There can be a point in a certain film where it stops being a film and starts a living, breathing creature. Some call this meta. Some may think it doesn’t even deserve a name. Whatever meta may be can be the only way to ever truly describe the riveting maybe real or maybe fake documentary, “Exit Through the Gift Shop.”
“Exit Through the Gift Shop” that tells multiple stories and is, believe or not, multiple films rapped within one. The main focus of “Exit Through the Gift Shop” is on Thierry Guetta, an eccentric French-American man who is obsessed with filming everything he sees. Thierry’s annoying filmmaking begins to find a purpose once he gets sucked into the world of street art, meeting such famed street artists as Shepard Fairey.
One day, Thierry is asked to become the personal filmmaker to the most famous, most elusive modern street artist: Banksy. Banksy also directed “Exit Through the Gift Shop.” Discuss.
The interesting thing about describing “Exit Through the Gift Shop” is that it may sound like I’m describing a narrative film rather than a documentary. That’s because “Exit Through the Gift Shop” does a better job than most modern documentaries at taking its parts and constructing a coherent whole.
“Exit Through the Gift Shop” proves that Inception can be a real thing: once an idea is planted in someone’s head, it can never be eradicated. Once the idea that this movie might be a hoax comes to mind, it makes almost too much sense. “Exit Through the Gift Shop” is either the best documentary or the funniest comedy of the year, or both.
However, Guetta seems almost too strange to have ever been invented. At first, he is likably ambitious. After a little twist, he begins something more of a psycho who has absolutely no clue what he’s doing. Nevertheless, it is fascinating to see this man somehow become an extreme success in the world of street art.
Thierry Guetta may be the film’s main star, but “Exit Through the Gift Shop” is always surrounded by the idea of Banksy. After all, this is a Banksy production. Even though he is nothing more than a man in a black hoodie with a muffled voice, he still feels so real and powerful. He also proves here that he is a multi-talented artist, not just mastering the world of street art, but also the world of filmmaking.
Real or not, “Exit Through the Gift Shop” does exactly what it’s meant to do: explore the world of street art. It gives us a look at how street artists function in a way that is so close and exclusive that the viewer begins to become enveloped in the world itself. Notice the film barely uses the term “graffiti.” Instead, all the artists say “street art.” “Exit Through the Gift Shop” will make you more open minded about what art can be.
What “Exit Through the Gift Shop” is really trying to answer (besides who its own director is) is this age old question: what is art? Nearly any object in the world can be taken and turned into art. What Banksy is really asking is this: maybe it isn’t. Could we be living in a world where the idea of artistic expression has been taken too far? That seems possible, especially in a world where people like Thierry Guetta can pick up a camera or a paint brush.

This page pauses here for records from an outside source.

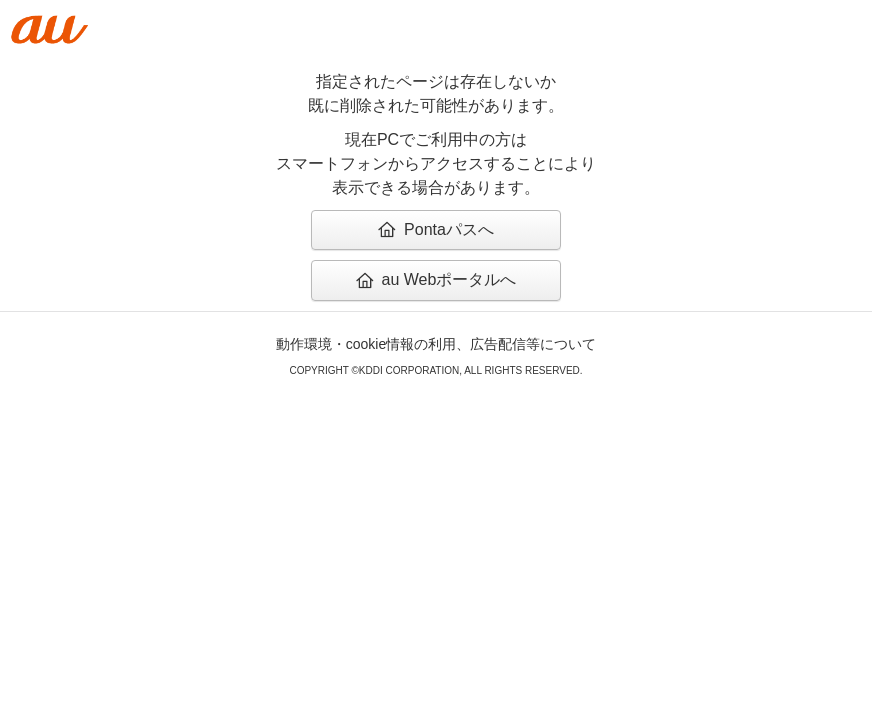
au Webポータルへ (436, 279)
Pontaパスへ (436, 229)
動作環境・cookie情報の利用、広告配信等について (436, 344)
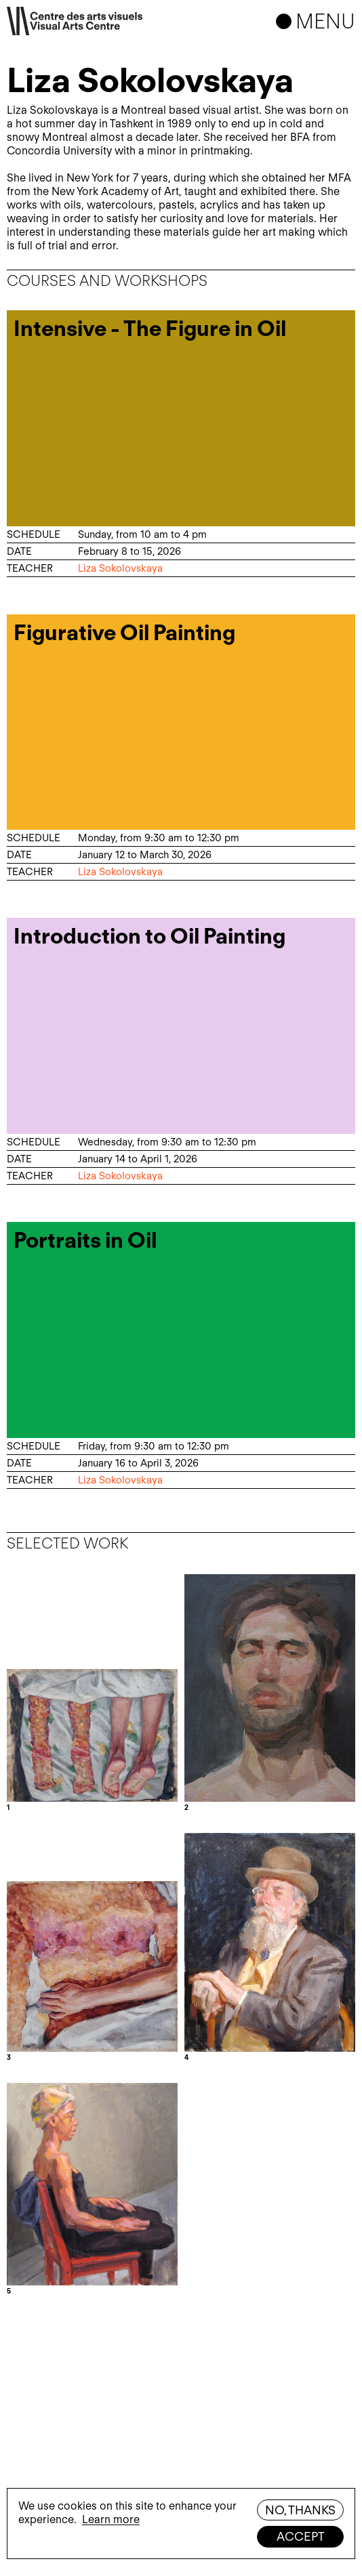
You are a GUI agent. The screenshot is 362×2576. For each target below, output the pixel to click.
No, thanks (300, 2510)
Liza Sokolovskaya (120, 568)
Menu (325, 21)
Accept (301, 2536)
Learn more (111, 2519)
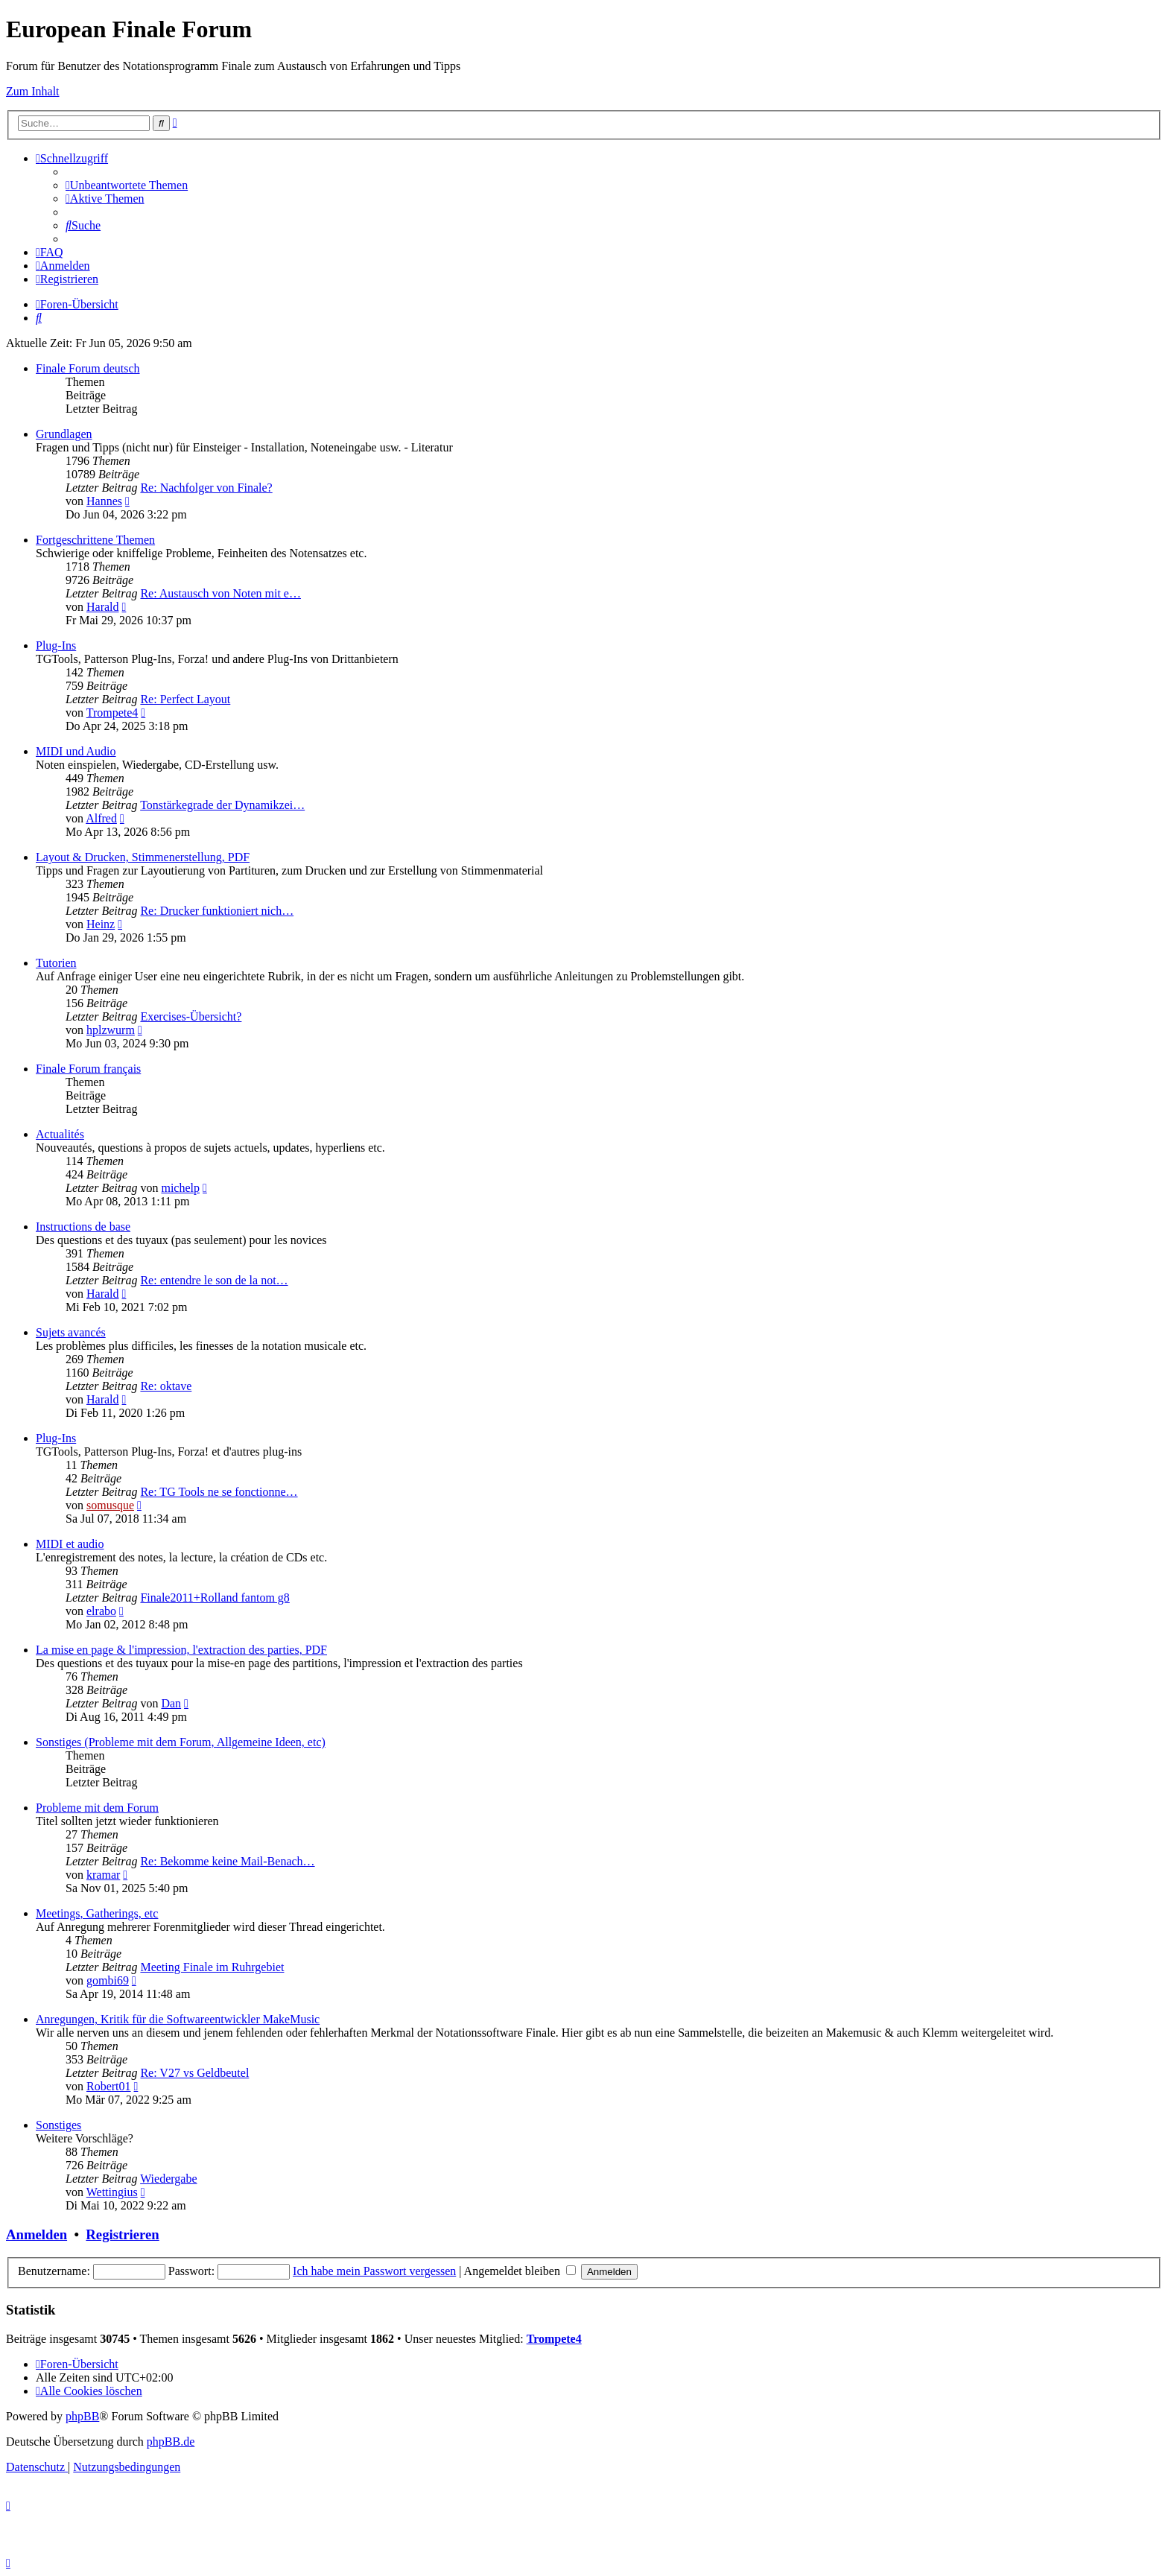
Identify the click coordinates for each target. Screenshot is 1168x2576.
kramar (103, 1874)
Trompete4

“Exit Through the Gift Shop” becomes meta in that it is a film about the making of the film. It is like a behind the scenes documentary that is way more informative than the average behind the scenes documentary you’d find on Showtime. It is not really about the stars, but about the art that the stars create. What Banksy has created a behind the scenes look not about himself, but about his art. In that art, maybe the real Banksy can be found.
I could be thinking to myself right now that it is a real shame that I didn’t see “Exit Through the Gift Shop” earlier on, for its brilliance deserves a spot on my list of the ten best films of 2010. However, I find it impossible to say that. “Exit Through the Gift Shop” doesn’t even deserve to be on a list of its own. Its unique, reality-bending view on art defies the entire idea of lists.